La force de Mercedes ne s’est pas limitée à un coup d’éclat en SQ3. Quelques heures plus tôt, Antonelli avait déjà signé le meilleur temps de la seule séance d’essais libres en 1:13.402, avec Russell deuxième à 0,142 s. Derrière, Ferrari a suivi avec Lewis Hamilton à 0,774 s et Charles Leclerc à 0,953 s, tandis que Max Verstappen n’avait pu faire mieux que cinquième, à 0,964 s du leader.
Cette hiérarchie donne du poids au package d’évolutions apporté par Mercedes à Montréal. Sur un week-end sprint où le roulage est limité, l’équipe a immédiatement trouvé de la performance et l’a transformée en première ligne 100 % Mercedes pour la sprint, Russell devant Antonelli. McLaren a pris la deuxième ligne avec Lando Norris troisième en 1:13.280 et Oscar Piastri quatrième en 1:13.299, devant les Ferrari de Hamilton et Leclerc.
Pour Red Bull, le contraste a été net. Verstappen est resté en retrait toute la journée, d’abord cinquième en essais, puis seulement septième sur la grille de la sprint en 1:13.504, à 0,539 s de Russell. Sa qualification a surtout révélé les limites actuelles de la RB22 sur ce tracé: en SQ2, le Néerlandais a longtemps été en danger avant de se qualifier de justesse pour le top 10. À la radio, il a résumé sa séance en expliquant que « tout ne se met pas bien ensemble ».
Isack Hadjar a au moins permis à Red Bull de placer sa deuxième voiture dans le top 10 avec la huitième place, mais la tendance du vendredi est restée largement favorable à Mercedes. Même la structure du top 8 en sprint qualifying a illustré l’ordre des forces du moment, avec les Mercedes devant les McLaren, puis les Ferrari, avant les deux Red Bull.
La journée a pourtant été hachée par les interruptions. En essais libres, Liam Lawson s’est arrêté en piste à cause d’un problème de direction assistée, Alex Albon a violemment tapé le mur après un choc avec une marmotte, puis Esteban Ocon a provoqué un troisième drapeau rouge après sa sortie. La séance a été prolongée pour compenser le temps perdu. En SQ1, Fernando Alonso a à son tour déclenché une neutralisation en partant tout droit au virage 3 alors qu’il restait 1 min 46 s au chronomètre, ce qui a comprimé la fin de session et provoqué une sortie de stands très encombrée.
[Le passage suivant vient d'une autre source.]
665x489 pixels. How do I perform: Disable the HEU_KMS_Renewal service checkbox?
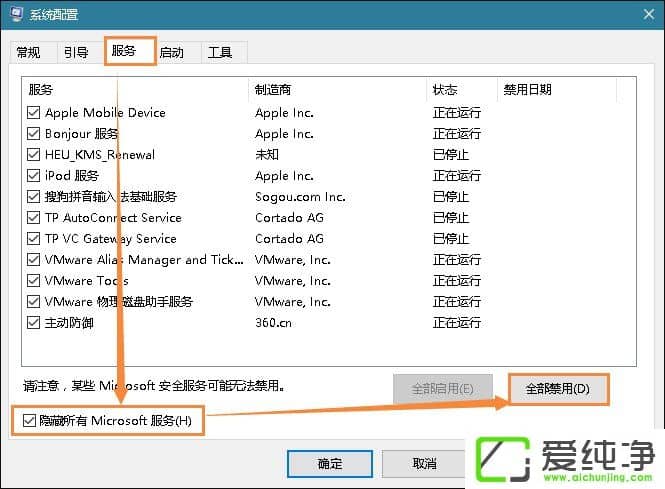tap(35, 155)
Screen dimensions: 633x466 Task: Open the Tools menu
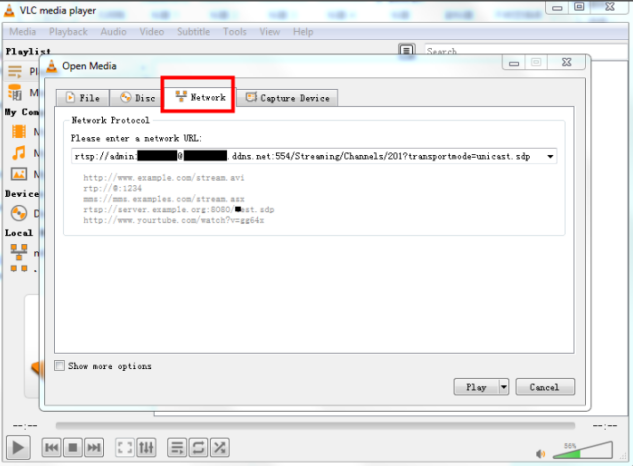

Ces incidents ont eu des conséquences directes sur la grille de la sprint. Albon n’a pas pu participer à la qualification après les dégâts subis sur sa Williams en essais, et Lawson a lui aussi été contraint de renoncer, sa Racing Bulls n’ayant pas pu être réparée à temps après son problème du début de journée. Dans un format où chaque minute compte, Mercedes a été la seule équipe de pointe à convertir sans détour sa vitesse du vendredi en avantage concret, avec Russell et Antonelli idéalement placés pour contrôler la sprint.